I recently heard a vox pop of a little girl saying shyly: ‘I always wanted to be Mary for the whole of my life.’ I, on the other hand, have a not inconsiderable fear of being chosen for a role; as a child, the words ‘Can we have a volunteer’ would see me quite literally take refuge between seatsat the panto. So I cannot imagine ‘wanting to be Mary,’ either in role or reality. In her “yes”, she opens the door to a world of love and pain. She does not know, cannot imagine how her heart will be broken.

The treasuring up, the watching, the worrying, the losing of him, first to the Temple, then to his ministry, then to the cross. Gabriel tells her not to be afraid, that she is favoured, blessed. I might have looked back on  these words later with a sceptic’s hindsight. There must have been many moments where it did not feel like a blessing to have been Jesus’ mother, but the Luke text shows no such distrust or resentment, only a courageous openness to the possibilities of following God which I find arresting.

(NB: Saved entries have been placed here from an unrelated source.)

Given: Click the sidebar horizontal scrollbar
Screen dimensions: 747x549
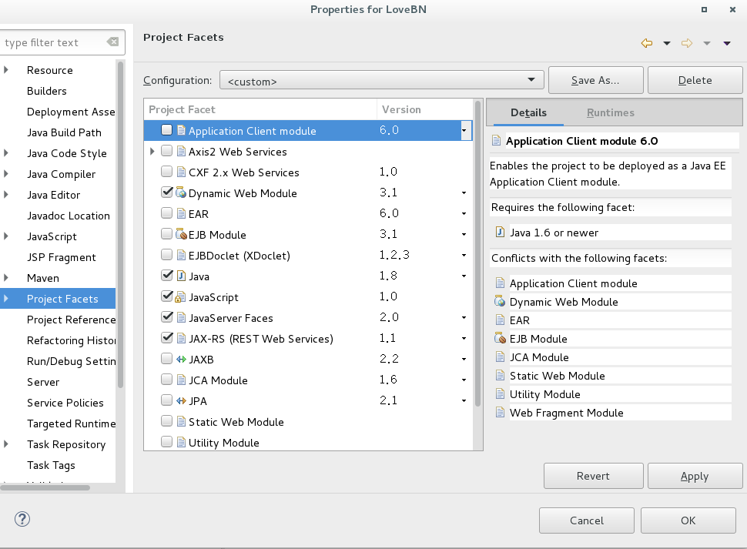Looking at the screenshot, I should 46,487.
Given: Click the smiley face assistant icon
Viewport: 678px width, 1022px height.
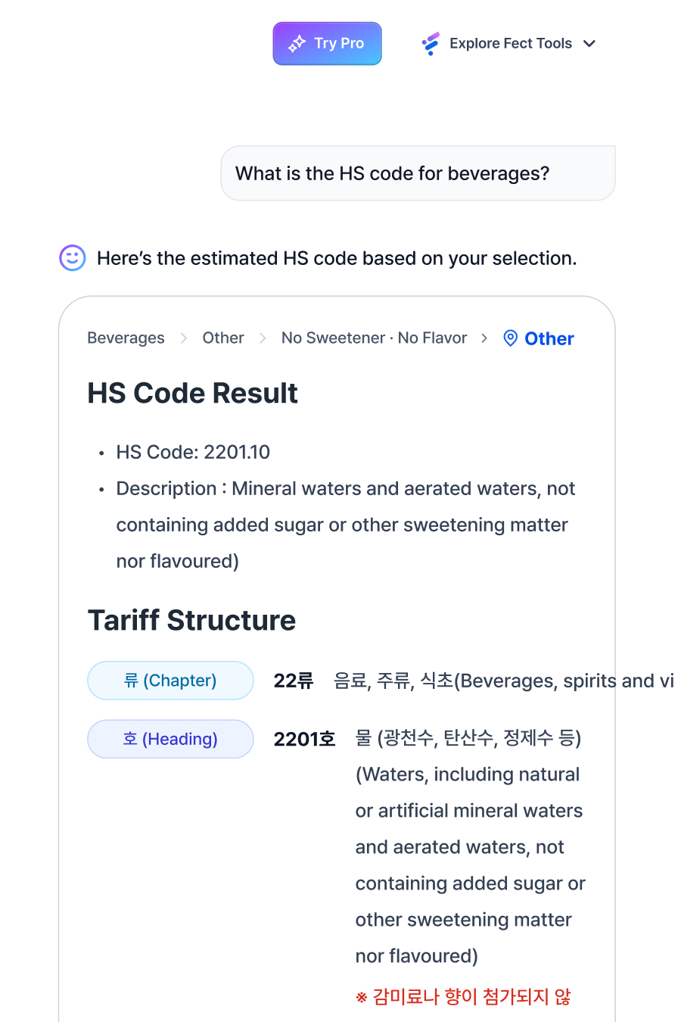Looking at the screenshot, I should (x=73, y=258).
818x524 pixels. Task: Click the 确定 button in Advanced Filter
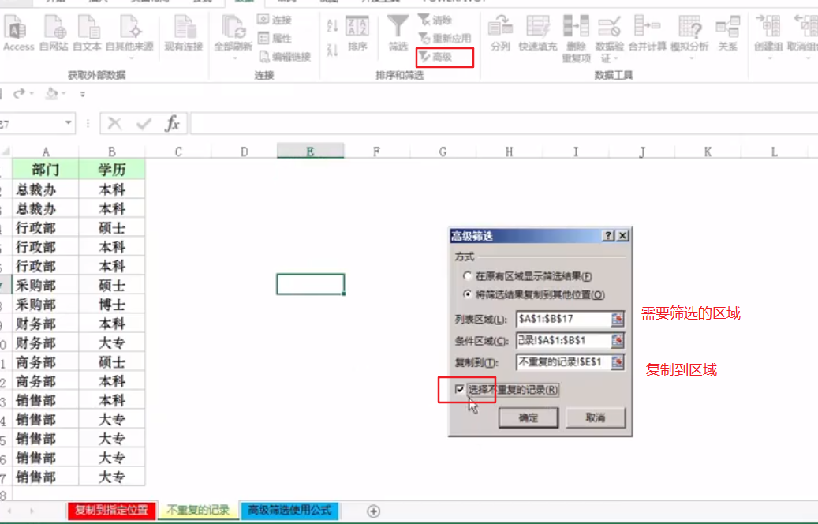tap(529, 417)
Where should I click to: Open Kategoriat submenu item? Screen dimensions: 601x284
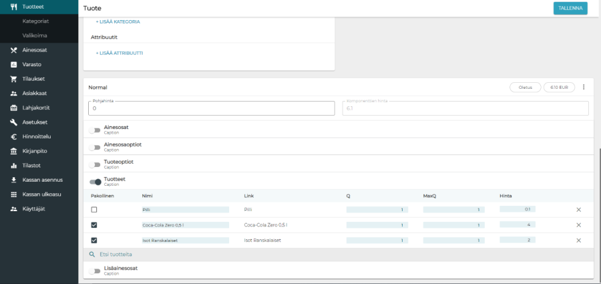tap(35, 21)
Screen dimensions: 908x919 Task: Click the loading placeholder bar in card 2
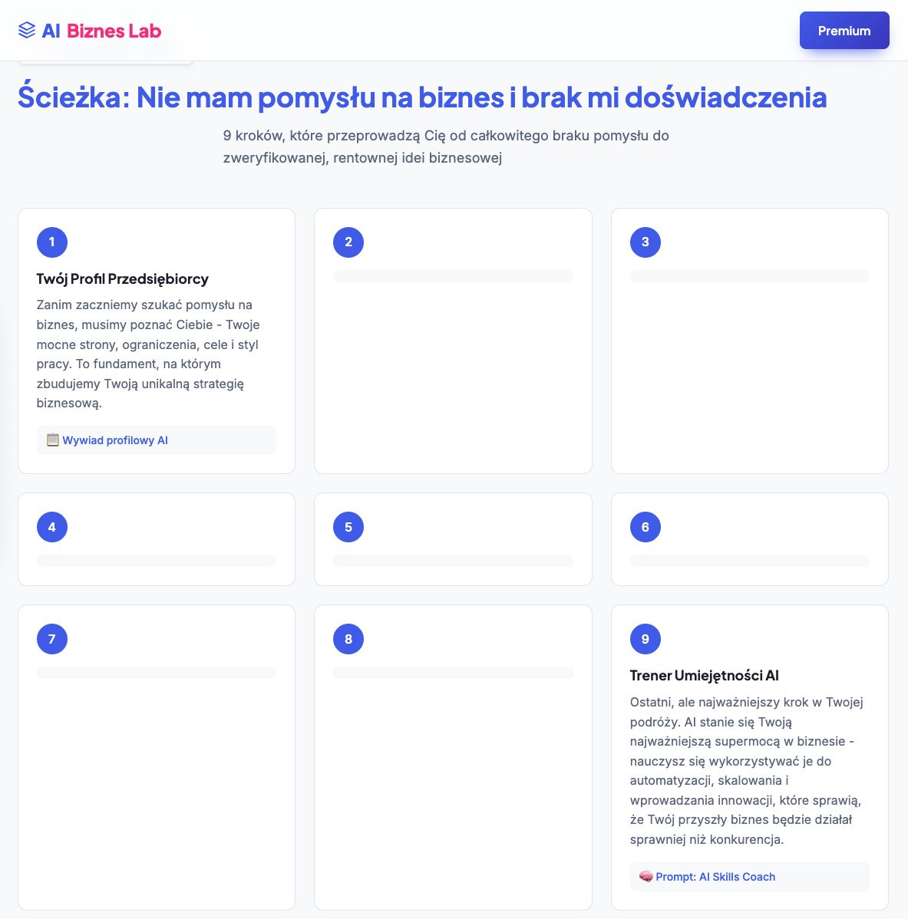click(453, 276)
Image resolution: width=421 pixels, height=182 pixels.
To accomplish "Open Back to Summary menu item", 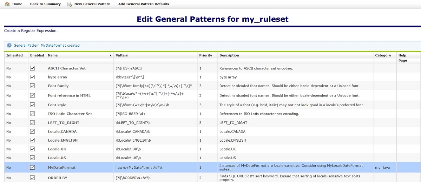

This ideal of motherhood, the one capable of bearing her own disgrace and sorrow, of watching unflinching, of being present at birth and death, leaves me feeling utterly inadequate. The crux of the whole passage for me lies in Mary’s understanding and acceptance in faith that nothing is impossible with God. It is the very seeming impossibility of the Christmas narrative which makes me cry at every Nativity, every schmaltzy film or advert of the season. The gap between actual and possible challenges  us that there is no substitution for our own experience of God. How will we know if the impossible is possible if we don’t say yes?


Father of all, thank you for Mary’s “yes”, may it help us to say yes to you. Take our fearfulness and transform it into faithfulness, courageous obedience and willingness. Thank you that you did not leave Mary without the reassurance of Gabriel, the comfort of Elizabeth, and the faithful company of Joseph. Help us to be your willing servants in the detail and in the big pictures of our lives, leaving you room to bring the seemingly impossible into the realm of the possible, in a narrative that reflects your glory.